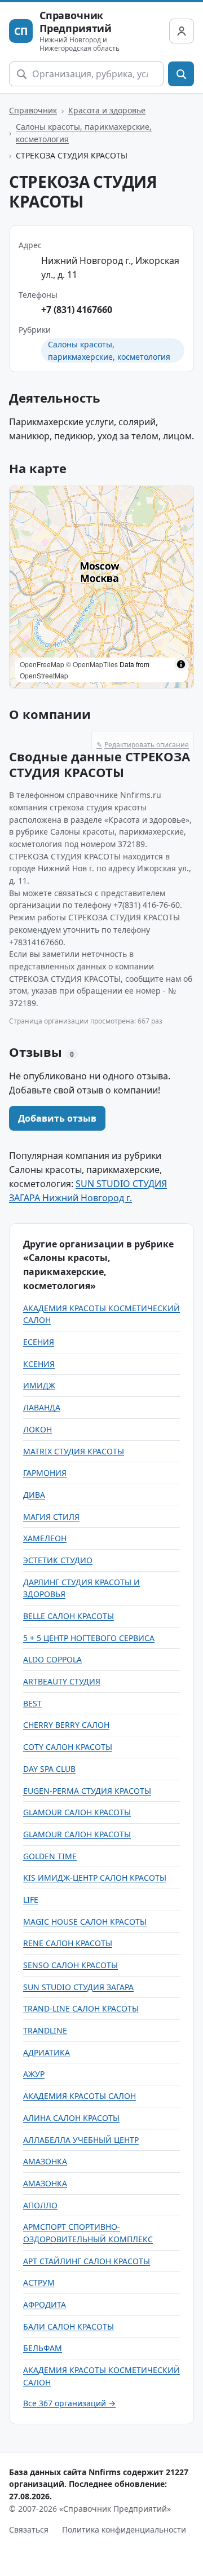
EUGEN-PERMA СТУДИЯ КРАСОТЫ (87, 1790)
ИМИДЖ (39, 1385)
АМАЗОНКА (45, 2161)
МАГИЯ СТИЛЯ (51, 1516)
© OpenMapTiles (92, 664)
|---|
Now write out the data word for word, skipping every picture in it.

EUGEN-PERMA СТУДИЯ КРАСОТЫ (87, 1790)
ИМИДЖ (39, 1385)
АМАЗОНКА (45, 2161)
МАГИЯ СТИЛЯ (51, 1516)
© OpenMapTiles (92, 664)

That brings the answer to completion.